* [Directions for this task]
Each entry has to be printed again exactly.

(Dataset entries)
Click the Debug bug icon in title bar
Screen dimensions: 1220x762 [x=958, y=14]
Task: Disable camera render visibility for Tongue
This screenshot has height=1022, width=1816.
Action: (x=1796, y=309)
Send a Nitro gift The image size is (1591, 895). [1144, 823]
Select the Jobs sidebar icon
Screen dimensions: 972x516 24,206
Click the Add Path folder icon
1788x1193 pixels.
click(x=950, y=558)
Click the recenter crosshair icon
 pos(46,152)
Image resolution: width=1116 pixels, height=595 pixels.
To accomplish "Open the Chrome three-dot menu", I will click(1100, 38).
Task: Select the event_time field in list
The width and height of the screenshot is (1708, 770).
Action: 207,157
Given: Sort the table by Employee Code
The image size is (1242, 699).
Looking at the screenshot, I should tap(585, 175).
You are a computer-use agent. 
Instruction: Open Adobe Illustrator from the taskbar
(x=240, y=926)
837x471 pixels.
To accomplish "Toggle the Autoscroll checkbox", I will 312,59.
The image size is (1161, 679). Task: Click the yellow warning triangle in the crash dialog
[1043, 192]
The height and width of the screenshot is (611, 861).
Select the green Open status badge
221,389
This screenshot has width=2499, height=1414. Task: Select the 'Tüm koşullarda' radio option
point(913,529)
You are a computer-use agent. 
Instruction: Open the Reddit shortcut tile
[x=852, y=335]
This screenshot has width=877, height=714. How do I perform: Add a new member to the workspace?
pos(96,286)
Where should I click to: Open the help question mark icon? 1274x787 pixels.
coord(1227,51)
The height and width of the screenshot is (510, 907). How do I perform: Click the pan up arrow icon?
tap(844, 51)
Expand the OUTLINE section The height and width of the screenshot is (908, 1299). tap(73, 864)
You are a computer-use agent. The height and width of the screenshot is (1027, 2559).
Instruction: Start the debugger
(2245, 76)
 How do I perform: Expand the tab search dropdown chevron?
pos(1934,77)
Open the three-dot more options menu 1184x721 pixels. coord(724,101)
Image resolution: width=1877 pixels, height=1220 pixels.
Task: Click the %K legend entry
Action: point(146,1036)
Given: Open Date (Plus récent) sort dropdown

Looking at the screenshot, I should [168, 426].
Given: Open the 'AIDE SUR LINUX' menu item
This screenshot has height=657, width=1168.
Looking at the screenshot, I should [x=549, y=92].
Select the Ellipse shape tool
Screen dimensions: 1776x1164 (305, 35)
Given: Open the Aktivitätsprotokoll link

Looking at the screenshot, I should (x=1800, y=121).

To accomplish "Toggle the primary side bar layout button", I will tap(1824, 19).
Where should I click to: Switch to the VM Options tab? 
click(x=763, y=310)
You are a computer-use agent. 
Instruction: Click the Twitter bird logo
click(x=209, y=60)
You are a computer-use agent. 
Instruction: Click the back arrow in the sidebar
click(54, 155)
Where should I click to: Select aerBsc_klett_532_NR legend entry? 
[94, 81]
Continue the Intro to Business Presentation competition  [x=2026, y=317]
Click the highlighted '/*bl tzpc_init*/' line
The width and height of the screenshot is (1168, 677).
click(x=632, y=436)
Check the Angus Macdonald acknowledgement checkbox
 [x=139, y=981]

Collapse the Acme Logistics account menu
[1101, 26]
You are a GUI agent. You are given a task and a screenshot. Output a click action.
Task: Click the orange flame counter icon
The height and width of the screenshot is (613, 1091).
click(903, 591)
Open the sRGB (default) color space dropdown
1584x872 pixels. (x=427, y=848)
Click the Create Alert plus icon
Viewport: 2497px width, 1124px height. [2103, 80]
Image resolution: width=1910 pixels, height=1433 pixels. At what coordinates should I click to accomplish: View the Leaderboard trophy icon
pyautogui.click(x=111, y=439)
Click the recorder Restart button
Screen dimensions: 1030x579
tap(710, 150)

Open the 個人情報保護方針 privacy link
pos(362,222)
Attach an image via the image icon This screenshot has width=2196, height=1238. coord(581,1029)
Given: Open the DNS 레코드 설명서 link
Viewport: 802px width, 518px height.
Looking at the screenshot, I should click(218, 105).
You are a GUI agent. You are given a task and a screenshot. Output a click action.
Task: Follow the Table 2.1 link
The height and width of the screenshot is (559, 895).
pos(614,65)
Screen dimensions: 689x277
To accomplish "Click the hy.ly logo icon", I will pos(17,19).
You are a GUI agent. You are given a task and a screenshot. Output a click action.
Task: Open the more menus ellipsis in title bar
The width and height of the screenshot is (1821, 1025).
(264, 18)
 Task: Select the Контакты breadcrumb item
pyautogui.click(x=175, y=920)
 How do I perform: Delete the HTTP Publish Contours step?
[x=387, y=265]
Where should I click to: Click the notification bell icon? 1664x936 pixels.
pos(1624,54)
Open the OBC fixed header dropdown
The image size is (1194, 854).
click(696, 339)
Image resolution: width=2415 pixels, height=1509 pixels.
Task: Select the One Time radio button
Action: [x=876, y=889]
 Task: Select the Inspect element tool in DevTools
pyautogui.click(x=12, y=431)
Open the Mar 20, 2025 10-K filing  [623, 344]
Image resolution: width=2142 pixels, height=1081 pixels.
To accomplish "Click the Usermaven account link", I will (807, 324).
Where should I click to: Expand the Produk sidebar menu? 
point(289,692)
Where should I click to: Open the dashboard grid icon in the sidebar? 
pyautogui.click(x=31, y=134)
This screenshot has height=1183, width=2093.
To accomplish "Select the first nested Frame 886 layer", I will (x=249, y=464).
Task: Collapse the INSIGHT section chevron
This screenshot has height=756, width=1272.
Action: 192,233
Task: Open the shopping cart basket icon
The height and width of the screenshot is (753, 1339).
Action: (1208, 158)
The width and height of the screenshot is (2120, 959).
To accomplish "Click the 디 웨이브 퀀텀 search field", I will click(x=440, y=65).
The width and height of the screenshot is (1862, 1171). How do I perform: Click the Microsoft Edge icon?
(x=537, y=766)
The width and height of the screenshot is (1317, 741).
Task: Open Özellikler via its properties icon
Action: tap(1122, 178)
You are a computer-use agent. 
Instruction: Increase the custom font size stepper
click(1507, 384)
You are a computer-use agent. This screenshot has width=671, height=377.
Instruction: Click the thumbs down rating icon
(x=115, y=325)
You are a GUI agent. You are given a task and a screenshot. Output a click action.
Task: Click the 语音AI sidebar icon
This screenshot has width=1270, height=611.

* [Response to the exercise]
Click the Debug bug icon in title bar
Screen dimensions: 1220x762 [x=958, y=14]
Task: Disable camera render visibility for Tongue
This screenshot has height=1022, width=1816.
Action: (x=1796, y=309)
Send a Nitro gift The image size is (1591, 895). [1144, 823]
Select the Jobs sidebar icon
Screen dimensions: 972x516 24,206
Click the Add Path folder icon
1788x1193 pixels.
click(x=950, y=558)
Click the recenter crosshair icon
 pos(46,152)
Image resolution: width=1116 pixels, height=595 pixels.
To accomplish "Open the Chrome three-dot menu", I will click(1100, 38).
Task: Select the event_time field in list
The width and height of the screenshot is (1708, 770).
Action: 207,157
Given: Sort the table by Employee Code
The image size is (1242, 699).
Looking at the screenshot, I should tap(585, 175).
You are a computer-use agent. 
Instruction: Open Adobe Illustrator from the taskbar
(x=240, y=926)
837x471 pixels.
To accomplish "Toggle the Autoscroll checkbox", I will 312,59.
The image size is (1161, 679). Task: Click the yellow warning triangle in the crash dialog
[1043, 192]
The height and width of the screenshot is (611, 861).
Select the green Open status badge
221,389
This screenshot has width=2499, height=1414. Task: Select the 'Tüm koşullarda' radio option
point(913,529)
You are a computer-use agent. 
Instruction: Open the Reddit shortcut tile
[x=852, y=335]
This screenshot has width=877, height=714. How do I perform: Add a new member to the workspace?
pos(96,286)
Where should I click to: Open the help question mark icon? 1274x787 pixels.
coord(1227,51)
The height and width of the screenshot is (510, 907). How do I perform: Click the pan up arrow icon?
tap(844, 51)
Expand the OUTLINE section The height and width of the screenshot is (908, 1299). tap(73, 864)
You are a computer-use agent. The height and width of the screenshot is (1027, 2559).
Instruction: Start the debugger
(2245, 76)
 How do I perform: Expand the tab search dropdown chevron?
pos(1934,77)
Open the three-dot more options menu 1184x721 pixels. coord(724,101)
Image resolution: width=1877 pixels, height=1220 pixels.
Task: Click the %K legend entry
Action: point(146,1036)
Given: Open Date (Plus récent) sort dropdown

Looking at the screenshot, I should [168, 426].
Given: Open the 'AIDE SUR LINUX' menu item
This screenshot has height=657, width=1168.
Looking at the screenshot, I should [x=549, y=92].
Select the Ellipse shape tool
Screen dimensions: 1776x1164 (305, 35)
Given: Open the Aktivitätsprotokoll link

Looking at the screenshot, I should (x=1800, y=121).

To accomplish "Toggle the primary side bar layout button", I will tap(1824, 19).
Where should I click to: Switch to the VM Options tab? 
click(x=763, y=310)
You are a computer-use agent. 
Instruction: Click the Twitter bird logo
click(x=209, y=60)
You are a computer-use agent. 
Instruction: Click the back arrow in the sidebar
click(54, 155)
Where should I click to: Select aerBsc_klett_532_NR legend entry? 
[94, 81]
Continue the Intro to Business Presentation competition  [x=2026, y=317]
Click the highlighted '/*bl tzpc_init*/' line
The width and height of the screenshot is (1168, 677).
click(x=632, y=436)
Check the Angus Macdonald acknowledgement checkbox
 [x=139, y=981]

Collapse the Acme Logistics account menu
[1101, 26]
You are a GUI agent. You are given a task and a screenshot. Output a click action.
Task: Click the orange flame counter icon
The height and width of the screenshot is (613, 1091).
click(903, 591)
Open the sRGB (default) color space dropdown
1584x872 pixels. (x=427, y=848)
Click the Create Alert plus icon
Viewport: 2497px width, 1124px height. [2103, 80]
Image resolution: width=1910 pixels, height=1433 pixels. At what coordinates should I click to accomplish: View the Leaderboard trophy icon
pyautogui.click(x=111, y=439)
Click the recorder Restart button
Screen dimensions: 1030x579
tap(710, 150)

Open the 個人情報保護方針 privacy link
pos(362,222)
Attach an image via the image icon This screenshot has width=2196, height=1238. coord(581,1029)
Given: Open the DNS 레코드 설명서 link
Viewport: 802px width, 518px height.
Looking at the screenshot, I should click(218, 105).
You are a GUI agent. You are given a task and a screenshot. Output a click action.
Task: Follow the Table 2.1 link
The height and width of the screenshot is (559, 895).
pos(614,65)
Screen dimensions: 689x277
To accomplish "Click the hy.ly logo icon", I will pos(17,19).
You are a GUI agent. You are given a task and a screenshot. Output a click action.
Task: Open the more menus ellipsis in title bar
The width and height of the screenshot is (1821, 1025).
(264, 18)
 Task: Select the Контакты breadcrumb item
pyautogui.click(x=175, y=920)
 How do I perform: Delete the HTTP Publish Contours step?
[x=387, y=265]
Where should I click to: Click the notification bell icon? 1664x936 pixels.
pos(1624,54)
Open the OBC fixed header dropdown
The image size is (1194, 854).
click(696, 339)
Image resolution: width=2415 pixels, height=1509 pixels.
Task: Select the One Time radio button
Action: [x=876, y=889]
 Task: Select the Inspect element tool in DevTools
pyautogui.click(x=12, y=431)
Open the Mar 20, 2025 10-K filing  [623, 344]
Image resolution: width=2142 pixels, height=1081 pixels.
To accomplish "Click the Usermaven account link", I will (807, 324).
Where should I click to: Expand the Produk sidebar menu? 
point(289,692)
Where should I click to: Open the dashboard grid icon in the sidebar? 
pyautogui.click(x=31, y=134)
This screenshot has height=1183, width=2093.
To accomplish "Select the first nested Frame 886 layer", I will (x=249, y=464).
Task: Collapse the INSIGHT section chevron
This screenshot has height=756, width=1272.
Action: 192,233
Task: Open the shopping cart basket icon
The height and width of the screenshot is (753, 1339).
Action: (1208, 158)
The width and height of the screenshot is (2120, 959).
To accomplish "Click the 디 웨이브 퀀텀 search field", I will click(x=440, y=65).
The width and height of the screenshot is (1862, 1171). How do I perform: Click the Microsoft Edge icon?
(x=537, y=766)
The width and height of the screenshot is (1317, 741).
Task: Open Özellikler via its properties icon
Action: tap(1122, 178)
You are a computer-use agent. 
Instruction: Increase the custom font size stepper
click(1507, 384)
You are a computer-use agent. This screenshot has width=671, height=377.
Instruction: Click the thumbs down rating icon
(x=115, y=325)
You are a GUI agent. You are given a task and a screenshot. Output a click action.
Task: Click the 语音AI sidebar icon
This screenshot has width=1270, height=611.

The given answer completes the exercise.